Yesterday Bloomberg reported Tesla Motors will break ground for at least two sites it’s now considering, and is “getting close“ to announcing these sites.
“What we’re going to do is move forward with more than one state, at least two, all the way to breaking ground, just in case there’s last-minute issues,” said CEO Elon Musk in an interview Monday. “The No. 1 thing is we want to minimize the risk timing for the gigafactory to get up and running.”
The goal is to have Tesla’s BMW 3-Series competitor internally called “Gen 3” in production in around three years.
As reported in February, states named as contenders were Arizona, New Mexico, Nevada, and Texas.
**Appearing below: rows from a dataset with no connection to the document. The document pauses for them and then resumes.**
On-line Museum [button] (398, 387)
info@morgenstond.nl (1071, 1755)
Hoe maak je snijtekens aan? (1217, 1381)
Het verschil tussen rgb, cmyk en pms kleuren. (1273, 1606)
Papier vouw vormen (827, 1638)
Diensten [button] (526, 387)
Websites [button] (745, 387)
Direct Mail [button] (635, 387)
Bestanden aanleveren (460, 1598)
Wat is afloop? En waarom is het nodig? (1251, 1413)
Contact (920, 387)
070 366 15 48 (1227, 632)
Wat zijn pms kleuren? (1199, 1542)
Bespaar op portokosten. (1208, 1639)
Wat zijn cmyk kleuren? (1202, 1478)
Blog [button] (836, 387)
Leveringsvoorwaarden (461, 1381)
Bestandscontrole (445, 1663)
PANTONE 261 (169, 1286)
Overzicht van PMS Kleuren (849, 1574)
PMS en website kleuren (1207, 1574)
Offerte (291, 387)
The estimated $5 billion plant would enable “mass market” production capacity and drive down the price of li-ion batteries. As many as 6,500 employees could eventually be involved in a gigaplant.
Why wasn’t California one of the contenders?
Musk said it was because of the amount of time needed to gain environmental and regulatory approval.
“California has a lot of regulatory agencies, and although this will be a very green factory, we can’t have a situation where an enormous amount of data has to be processed by a regulatory agency to find no significant impact and then give us approval to proceed,” he said.
On Monday Musk said also design and prep work to assemble Gen 3 has to be done in parallel with the gigafactory.
“There are a lot of moving parts, a crazy amount of moving parts,” Musk said. “If there’s a laggard there, we’ll have this massive facility and a ton of people trained and no ability to recoup revenue. It will be quite a bad situation.”